Particles

Cards (29)

  • Specific charge is charge divided by mass.
  • Carbon-14 can be used in carbon dating which involves calculating the percentage of carbon-14 left in the object and then using the known original starting value of carbon-14 (which is the same for all living things) and its half life to calculate an age.
  • The strong nuclear force acts between nucleons and counteracts the electrostatic force of attraction between protons in order to keep the nucleus stable. It is attractive at a short range between 0.5 and 3 fm but repulsive at less than 0.5 fm to stop the nucleus collapsing.
  • Unstable nuclei have too many protons, neutrons or both causing the strong force to not be able to hold the nucleus together. Therefore, the nucleus will decay to become stable.
  • For every type of particle, there is an antiparticle which has the same rest energy (and therefore mass) but opposite of all its other properties.
  • Annihilation is where a particle and its corresponding antiparticle collide and as a result their masses are converted to energy and two photons are emitted in order to conserve momentum.
  • Annihalition is used in a PET scanner, which allows 3D images of the body to be taken, aiding medical diagnosises. A positron emitting radioisotope is introduced into the patients system which annihilates with electrons, emitting gamma rays that can be detected.
  • Pair production is where one photon is converted into an equal amount of matter and antimatter. The photon can only produce a particle antiparticle pair of total rest energy less than the photons energy.
  • The four fundamental forces are gravity, electromagnetic, weak nuclear and strong nuclear.
  • The strong force has a range of 3 x10^-15 m, acts on hadrons, and its exchange particle is a gluon.
  • The weak force has a range of 1 x10^-18, acts on all particles, and its exchange particle is a boson.
  • The electromagnetic force has an infinite range, acts on charged particles, and its exchange particle is a virtual photon.
  • Gravity has an infinite range, acts on massive particles, and its exchange particle is a graviton.
  • Exchange particles carry energy and momentum between particles experiencing a force.
  • Feynman diagrams show particle interactions over time.
  • In every junction in a Feynman diagram, charge must be conserved.
  • Electron capture involves a W+ boson being transferred from a proton to an electron and a neutron and electron neutrino being formed.
  • Electron-proton collision involves a W- boson being transferred from an electron to a proton, and a neutron and electron neutrino being formed.
  • All particles are either hadrons or leptons.
  • Leptons are fundamental particles that do not experience the strong force.
  • Hadrons are not fundamental and do experience the strong force. They can be split into two groups: baryons, which are formed of three quarks, and mesons, which are formed of a quark and antiquark.

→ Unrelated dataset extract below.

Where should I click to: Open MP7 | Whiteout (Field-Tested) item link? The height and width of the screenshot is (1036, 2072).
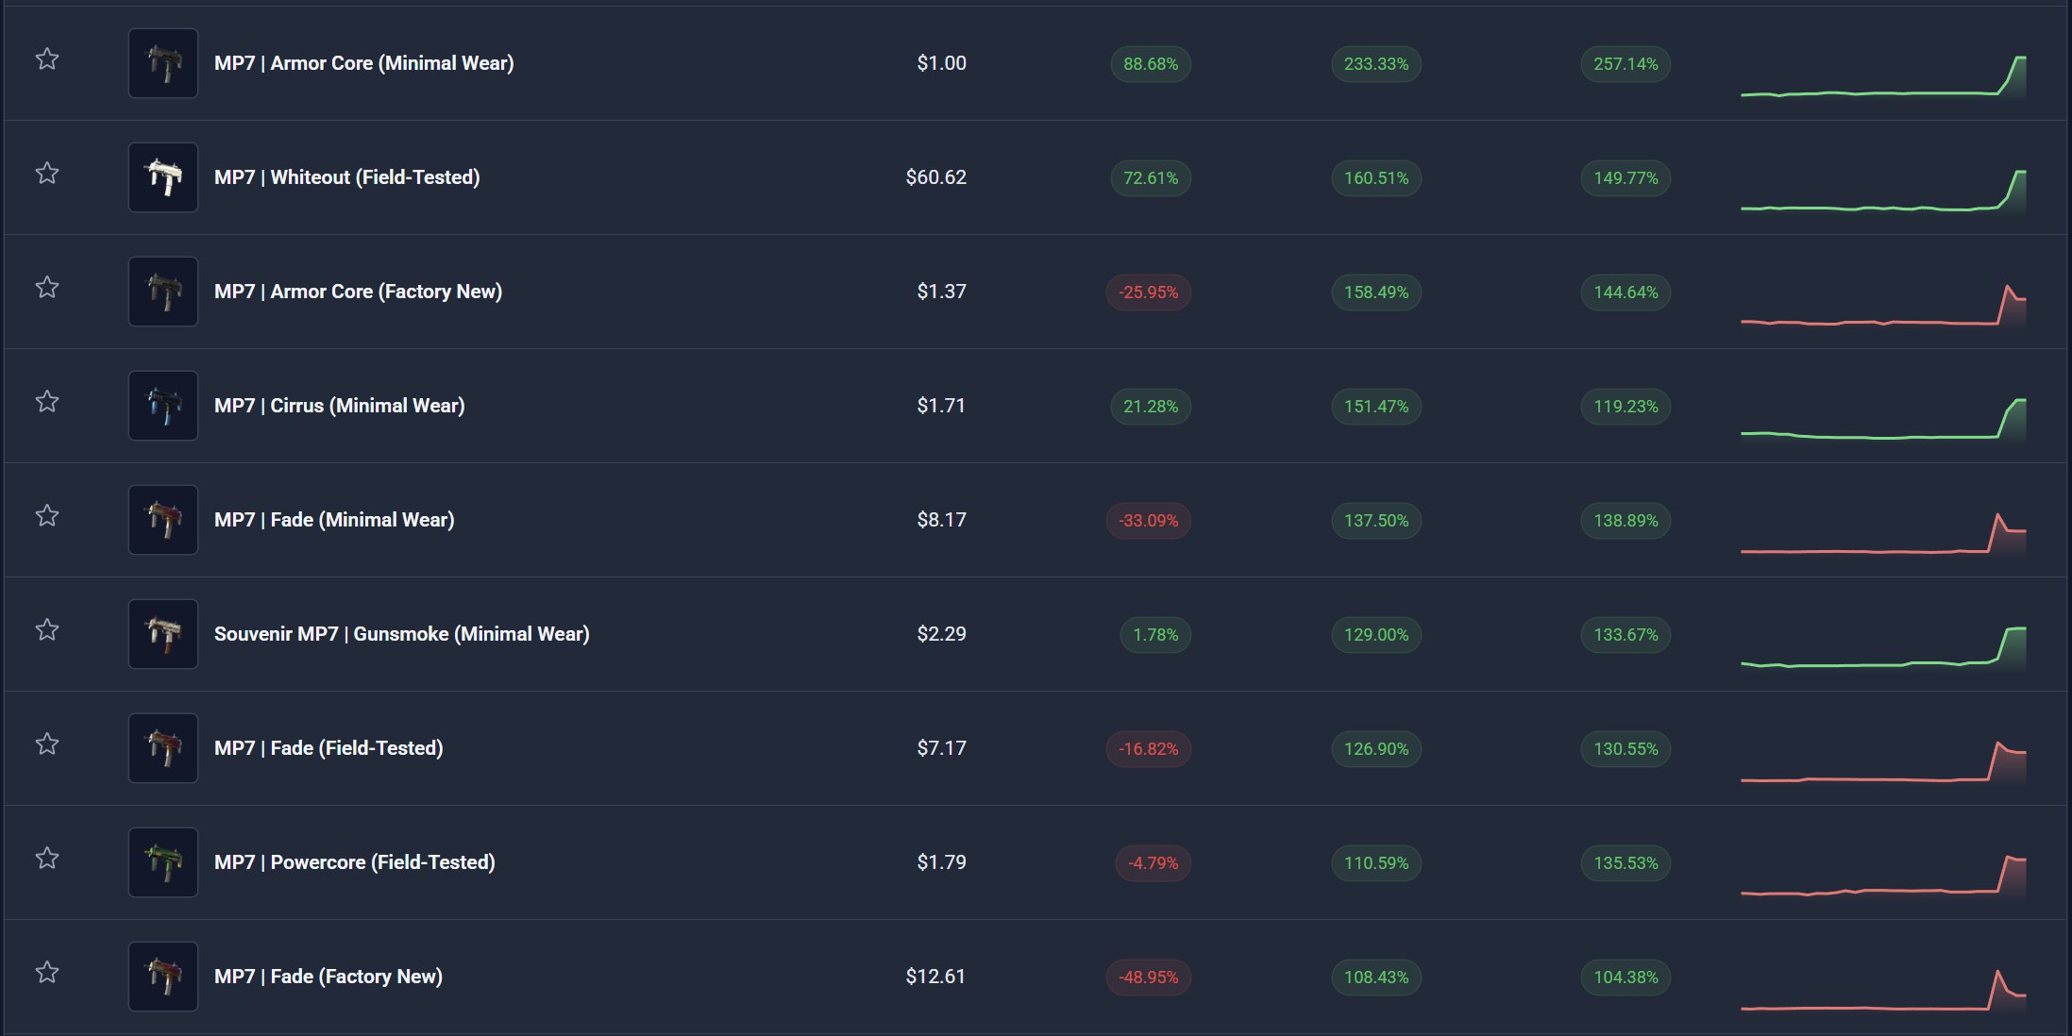(x=346, y=177)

  • The proton is the only stable baryon, and therefore all baryons will eventually decay into a proton.
  • Baryon number and lepton number are always conserved in particle interactions and are 1 for a baryon/lepton, -1 for an anti baryon/lepton and 0 if not a baryon/lepton.
  • A muon is a heavier version of an electron and decays into electrons.

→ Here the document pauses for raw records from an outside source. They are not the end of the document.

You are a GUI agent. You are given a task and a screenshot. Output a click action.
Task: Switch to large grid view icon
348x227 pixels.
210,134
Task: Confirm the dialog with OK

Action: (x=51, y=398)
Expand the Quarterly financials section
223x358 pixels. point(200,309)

  • Strange particles are produced by the strong interaction but decay by the weak interaction. Strangeness is conserved except in weak interactions where it can also change by 1 or -1.
  • Kaons decay into pions.
  • There are six types of quarks: up, down, strange, top, bottom and charm.
  • Up, down and strange quarks have the charge +2/3, -1/3, -1/3, the baryon number +1/3, +1/3, +1/3 and strangeness 0, 0, -1 respectively.
  • The quark combinations for kaons are: k0 ds', k+ us', k- su' and pions are: pi0 uu' or dd', pi+ ud', pi- du', where ' represents an antiquark and is written in the form qq'.